DATA IN THIS EXERCISE START

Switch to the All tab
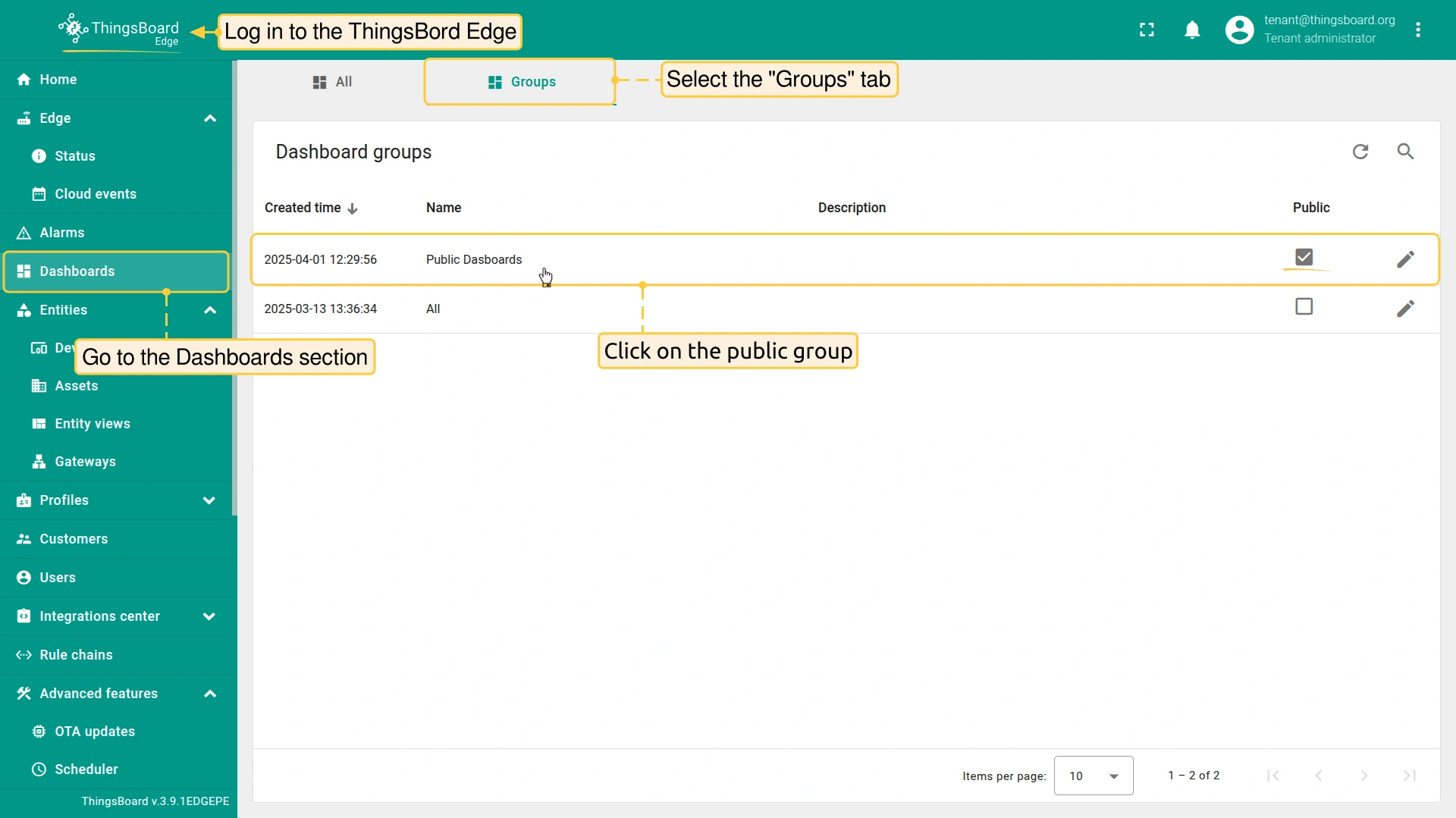pyautogui.click(x=332, y=82)
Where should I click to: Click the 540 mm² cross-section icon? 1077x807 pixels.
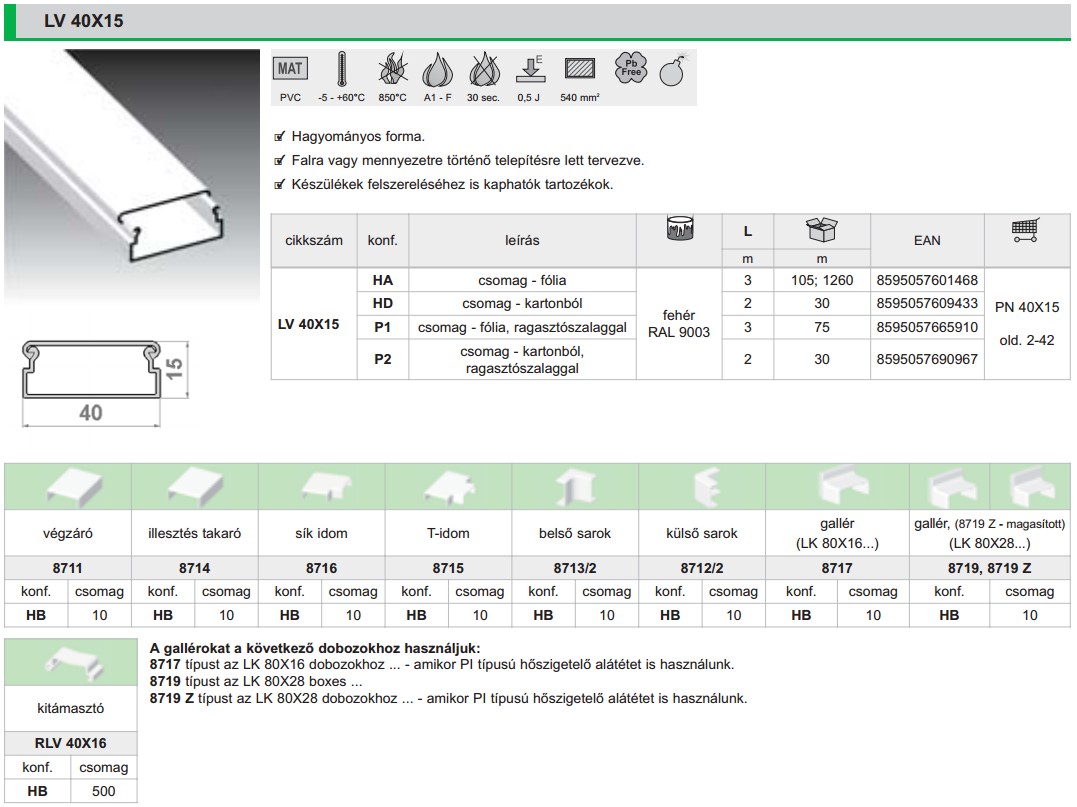(x=579, y=70)
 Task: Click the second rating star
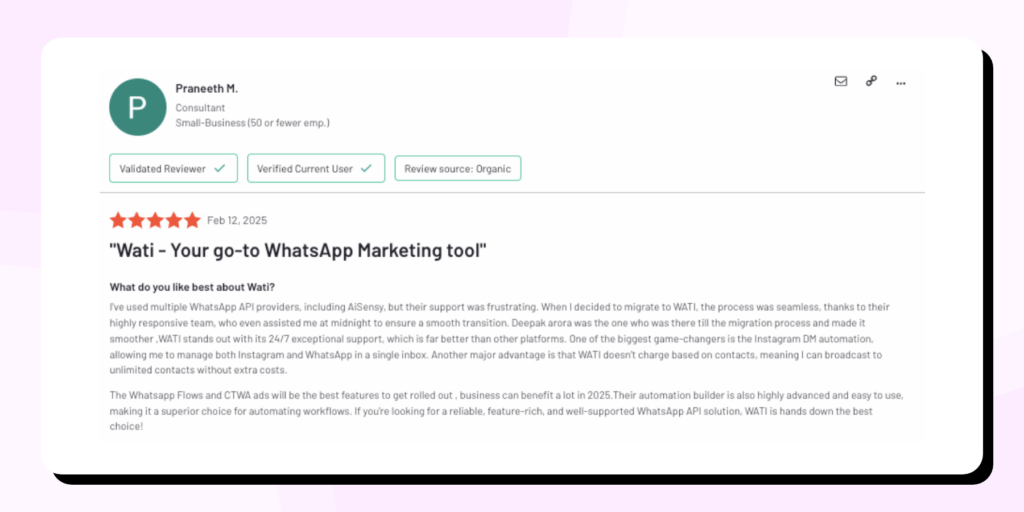click(136, 220)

DATA IN THIS EXERCISE END

> THE PROBLEM
Please give back the data above word for word, with no pictures included.

> FINAL ANSWER
Switch to the All tab
pyautogui.click(x=332, y=82)
Where should I click to: Click the 540 mm² cross-section icon? 1077x807 pixels.
(x=579, y=70)
 Task: Click the second rating star
click(136, 220)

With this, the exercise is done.